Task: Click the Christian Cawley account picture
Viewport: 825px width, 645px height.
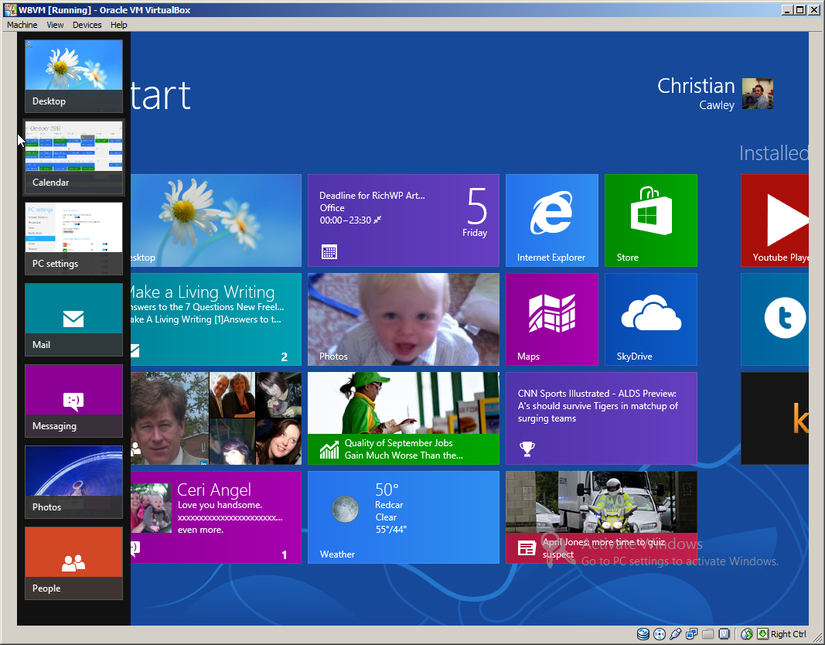Action: click(x=757, y=91)
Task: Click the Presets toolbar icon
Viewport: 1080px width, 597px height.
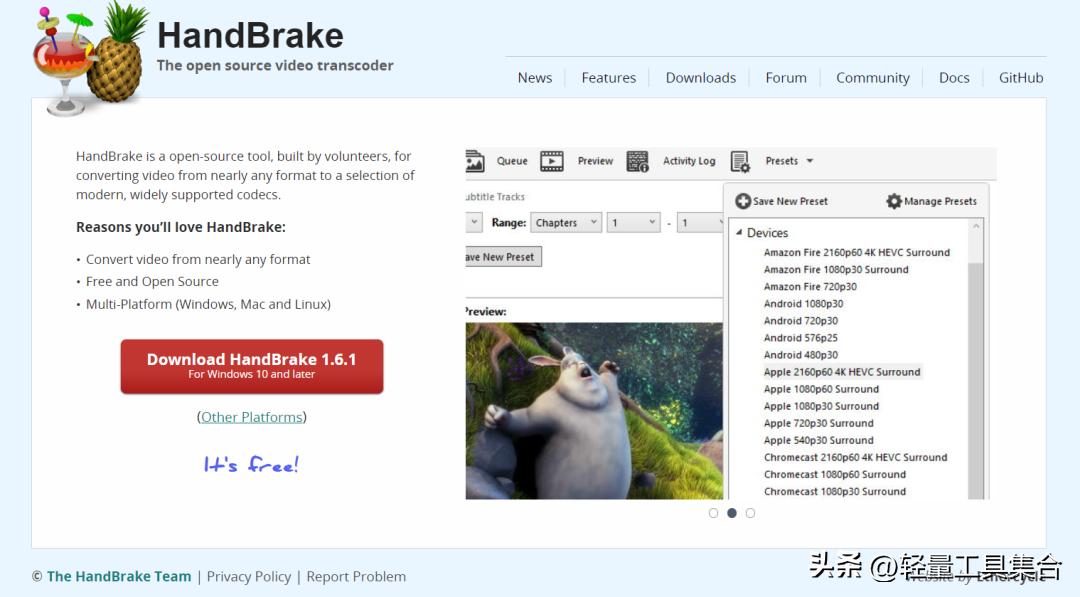Action: (x=740, y=160)
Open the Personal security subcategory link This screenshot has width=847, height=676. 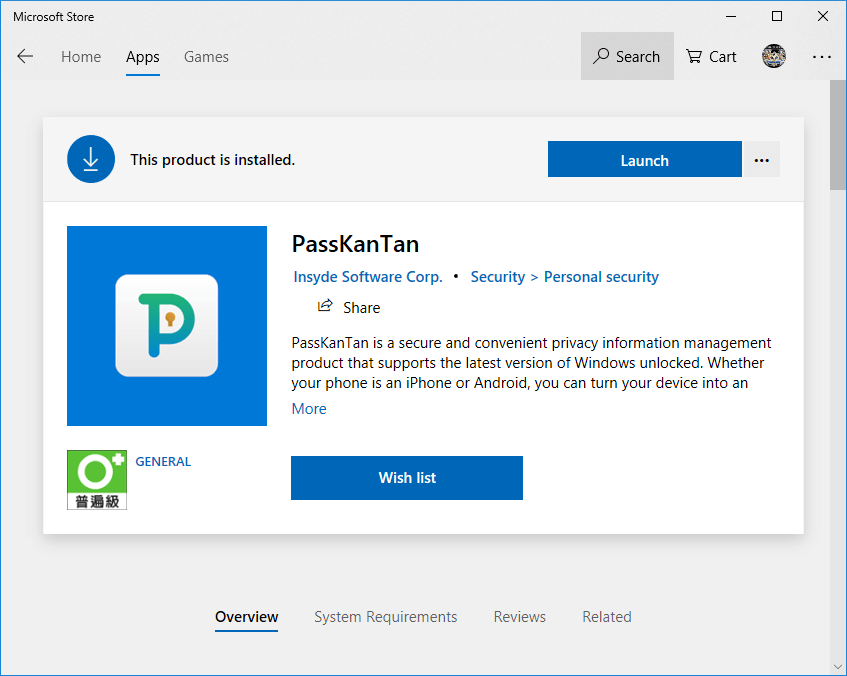pos(601,277)
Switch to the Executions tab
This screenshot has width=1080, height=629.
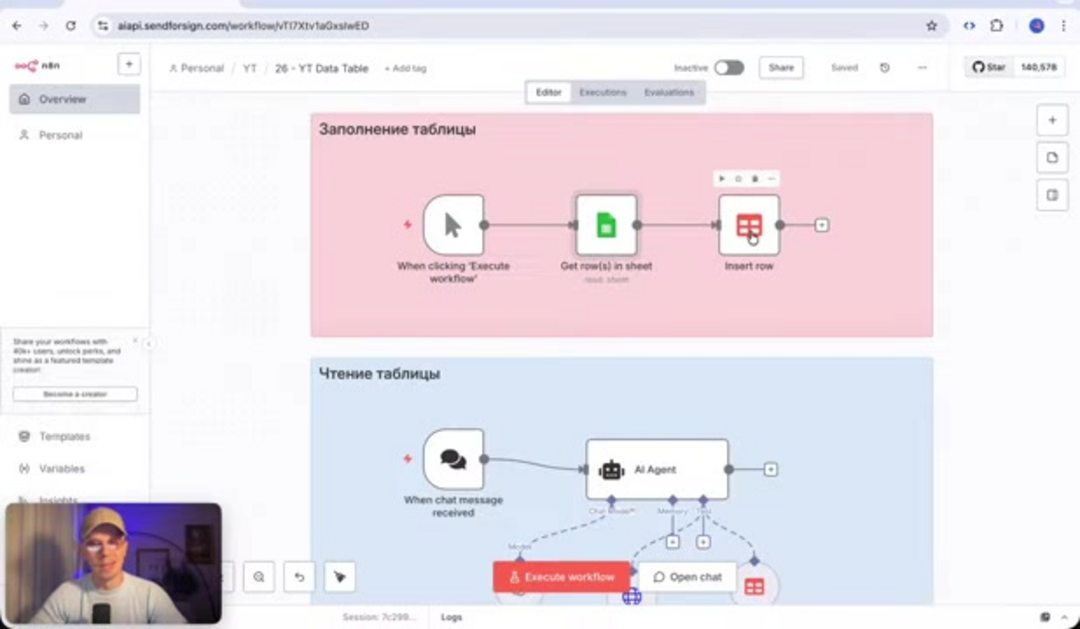pos(603,92)
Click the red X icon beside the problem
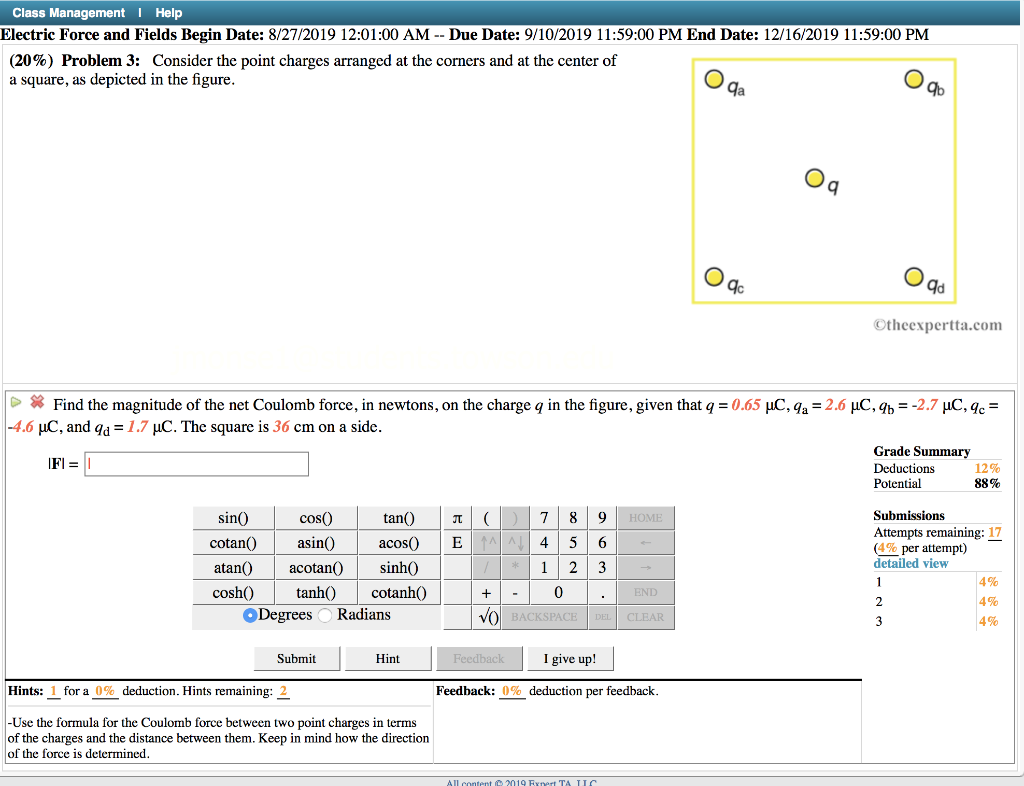The height and width of the screenshot is (786, 1024). [x=35, y=404]

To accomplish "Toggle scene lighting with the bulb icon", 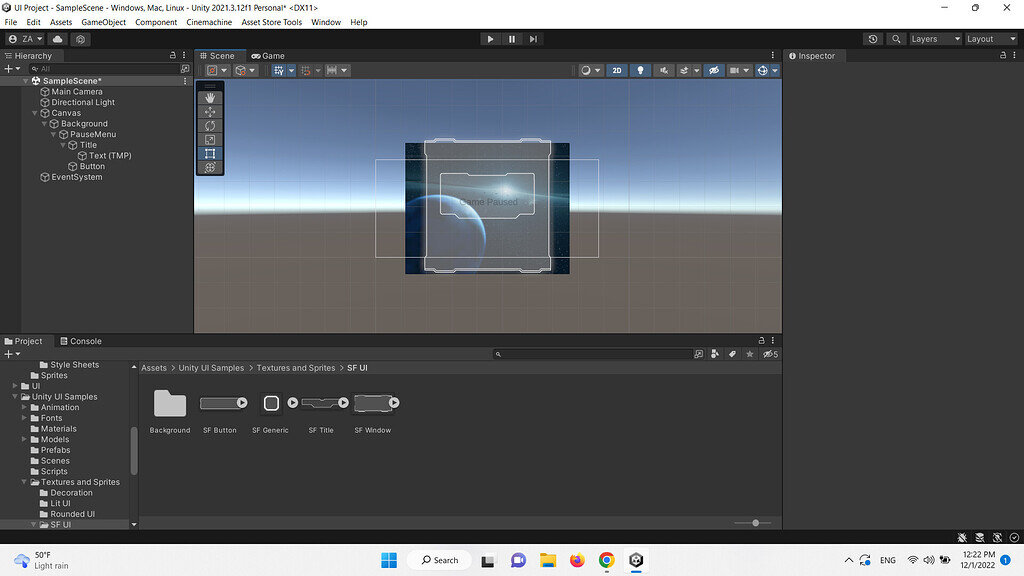I will (x=640, y=70).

§ **ACTIVITY**
Find the string "Task" in the entries above and return each line that holds it.

§ **ANSWER TO THIS EXERCISE**
Task: Click the Christian Cawley account picture
Task: Click the Presets toolbar icon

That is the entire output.